Read CSV

One of the most widely data store is the .csv (comma-separated values) file formats. R loads an array of libraries during the start-up, including the utils package. This package is convenient to open csv files combined with the reading.csv() function. Here is the syntax for read.csv

read.csv(file, header = TRUE, sep = ",")

Argument:

  • file: PATH where the file is stored
  • header: confirm if the file has a header or not, by default, the header is set to TRUE
  • sep: the symbol used to split the variable. By default, ,.

We will read the data file name mtcats. The csv file is stored online. If your .csv file is stored locally, you can replace the PATH inside the code snippet. Don’t forget to wrap it inside ’ ’. The PATH needs to be a string value.

For mac user, the path for the download folder is:

"/Users/USERNAME/Downloads/FILENAME.csv"

For windows user:

"C:\Users\USERNAME\Downloads\FILENAME.csv"

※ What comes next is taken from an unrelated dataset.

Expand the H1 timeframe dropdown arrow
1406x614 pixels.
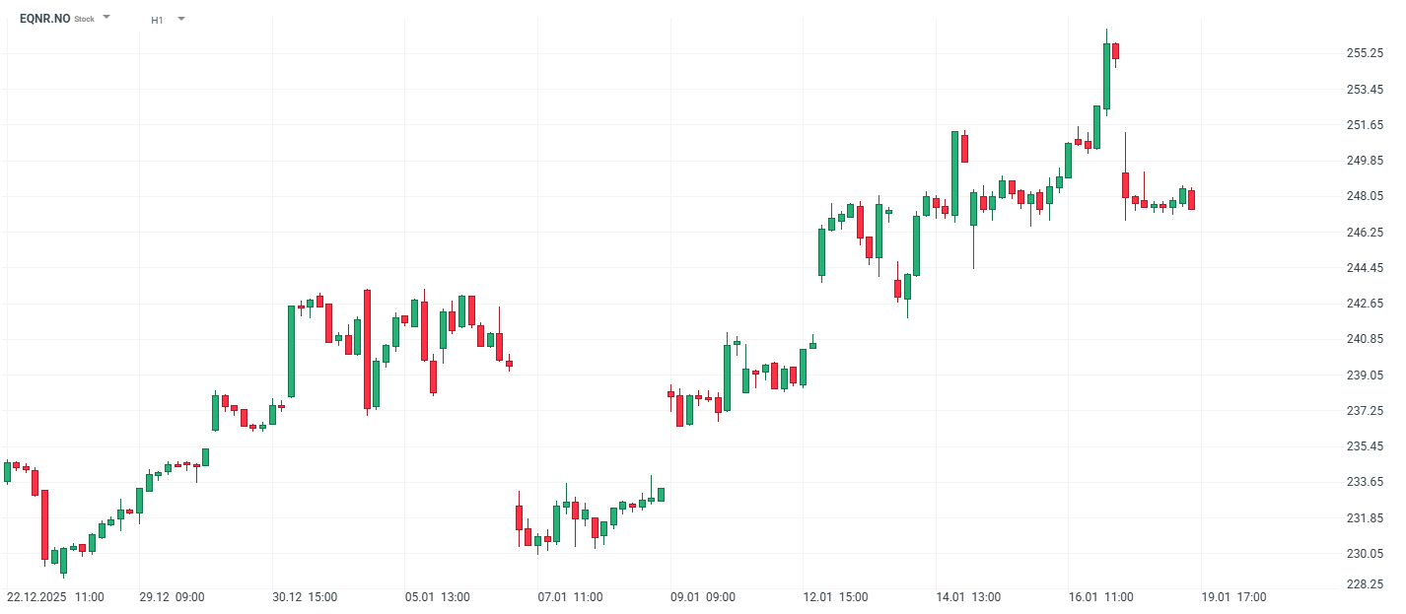click(x=180, y=19)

Note that, we should always specify the extension of the file name.

  • .csv
  • .xlsx
  • .txt
PATH <- 'https://raw.githubusercontent.com/guru99-edu/R-Programming/master/mtcars.csv'                
df <- read.csv(PATH, header =  TRUE, sep = ',')
length(df)
## [1] 12
class(df$X)
## [1] "character"

R, by default, returns character values as Factor. We can turn off this setting by adding stringsAsFactors = FALSE.

PATH <- 'https://raw.githubusercontent.com/guru99-edu/R-Programming/master/mtcars.csv'
df <-read.csv(PATH, header =TRUE, sep = ',', stringsAsFactors =FALSE)
class(df$X)
## [1] "character"

The class for the variable X is now a character.

Read Excel files

Excel files are very popular among data analysts. Spreadsheets are easy to work with and flexible. R is equipped with a library readxl to import Excel spreadsheet.

Use this code

require(readxl)
## Loading required package: readxl

to check if readxl is installed in your machine. If you install r with r-conda-essential, the library is already installed. You should see in the command window:

If the package does not exit, you can install it with the conda library or in the terminal, use conda install -c mittner r-readxl.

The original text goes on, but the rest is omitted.